— HOW TO COMPLETE THIS TASK —
Out of the material that follows, write out exactly the lines from the line with "Viewport: 620px width, 453px height." to the line with "The width and height of the screenshot is (113, 151).", both ends included, and no others.

* * * *

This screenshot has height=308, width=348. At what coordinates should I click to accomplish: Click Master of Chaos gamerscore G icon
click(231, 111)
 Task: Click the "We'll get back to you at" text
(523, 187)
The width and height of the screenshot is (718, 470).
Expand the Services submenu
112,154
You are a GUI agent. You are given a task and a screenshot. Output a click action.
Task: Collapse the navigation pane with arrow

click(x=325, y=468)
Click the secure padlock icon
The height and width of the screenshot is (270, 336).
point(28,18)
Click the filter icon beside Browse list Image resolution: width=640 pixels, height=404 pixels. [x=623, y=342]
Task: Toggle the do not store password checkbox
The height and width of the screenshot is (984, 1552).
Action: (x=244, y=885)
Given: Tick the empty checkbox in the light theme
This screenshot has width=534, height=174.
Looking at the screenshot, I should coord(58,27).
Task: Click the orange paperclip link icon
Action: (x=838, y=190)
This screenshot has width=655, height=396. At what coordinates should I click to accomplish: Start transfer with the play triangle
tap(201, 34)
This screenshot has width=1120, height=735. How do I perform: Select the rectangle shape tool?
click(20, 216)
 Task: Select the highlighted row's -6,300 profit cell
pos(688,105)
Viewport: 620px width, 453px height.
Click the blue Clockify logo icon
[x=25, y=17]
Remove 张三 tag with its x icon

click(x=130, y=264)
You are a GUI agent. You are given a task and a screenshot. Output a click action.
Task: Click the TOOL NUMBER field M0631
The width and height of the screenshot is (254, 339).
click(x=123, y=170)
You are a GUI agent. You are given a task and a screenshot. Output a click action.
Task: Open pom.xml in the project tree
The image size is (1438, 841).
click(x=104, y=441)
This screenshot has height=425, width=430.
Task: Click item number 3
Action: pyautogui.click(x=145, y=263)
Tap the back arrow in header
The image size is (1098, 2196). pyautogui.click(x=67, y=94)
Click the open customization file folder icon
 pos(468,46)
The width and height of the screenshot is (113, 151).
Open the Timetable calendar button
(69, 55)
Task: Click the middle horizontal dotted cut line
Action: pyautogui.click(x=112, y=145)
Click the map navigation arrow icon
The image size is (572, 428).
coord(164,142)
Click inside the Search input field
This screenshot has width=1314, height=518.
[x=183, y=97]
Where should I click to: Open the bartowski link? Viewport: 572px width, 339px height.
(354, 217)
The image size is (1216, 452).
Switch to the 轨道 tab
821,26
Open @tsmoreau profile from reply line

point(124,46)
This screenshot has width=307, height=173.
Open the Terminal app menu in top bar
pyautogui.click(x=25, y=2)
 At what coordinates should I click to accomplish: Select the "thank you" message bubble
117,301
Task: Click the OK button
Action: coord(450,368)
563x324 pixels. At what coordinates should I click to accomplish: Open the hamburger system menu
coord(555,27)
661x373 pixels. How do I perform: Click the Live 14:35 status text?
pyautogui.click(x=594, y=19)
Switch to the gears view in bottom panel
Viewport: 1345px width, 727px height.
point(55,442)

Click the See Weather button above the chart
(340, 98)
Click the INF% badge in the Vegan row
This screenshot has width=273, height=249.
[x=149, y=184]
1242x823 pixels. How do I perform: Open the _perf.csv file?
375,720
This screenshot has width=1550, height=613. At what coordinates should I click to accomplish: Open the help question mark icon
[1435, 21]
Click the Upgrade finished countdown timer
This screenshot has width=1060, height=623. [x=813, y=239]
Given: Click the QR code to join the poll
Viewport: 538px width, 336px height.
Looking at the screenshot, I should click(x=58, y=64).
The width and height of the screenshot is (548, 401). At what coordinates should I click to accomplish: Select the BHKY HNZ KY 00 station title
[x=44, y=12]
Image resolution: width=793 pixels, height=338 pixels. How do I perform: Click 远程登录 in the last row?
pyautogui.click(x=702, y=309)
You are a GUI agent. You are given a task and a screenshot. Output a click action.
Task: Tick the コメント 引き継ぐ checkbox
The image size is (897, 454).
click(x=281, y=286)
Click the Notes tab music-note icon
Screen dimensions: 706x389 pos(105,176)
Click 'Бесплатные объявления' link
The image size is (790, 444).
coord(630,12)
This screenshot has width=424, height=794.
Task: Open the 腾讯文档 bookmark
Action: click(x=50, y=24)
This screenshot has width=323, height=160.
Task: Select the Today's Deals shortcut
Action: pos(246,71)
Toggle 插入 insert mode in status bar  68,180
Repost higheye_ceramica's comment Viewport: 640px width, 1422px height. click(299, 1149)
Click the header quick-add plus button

* * * *

— FINISHED EXERCISE —
Viewport: 620px width, 453px height.
Click the blue Clockify logo icon
[x=25, y=17]
Remove 张三 tag with its x icon

click(x=130, y=264)
You are a GUI agent. You are given a task and a screenshot. Output a click action.
Task: Click the TOOL NUMBER field M0631
The width and height of the screenshot is (254, 339).
click(x=123, y=170)
You are a GUI agent. You are given a task and a screenshot. Output a click action.
Task: Open pom.xml in the project tree
The image size is (1438, 841).
click(x=104, y=441)
This screenshot has height=425, width=430.
Task: Click item number 3
Action: pyautogui.click(x=145, y=263)
Tap the back arrow in header
The image size is (1098, 2196). pyautogui.click(x=67, y=94)
Click the open customization file folder icon
 pos(468,46)
The width and height of the screenshot is (113, 151).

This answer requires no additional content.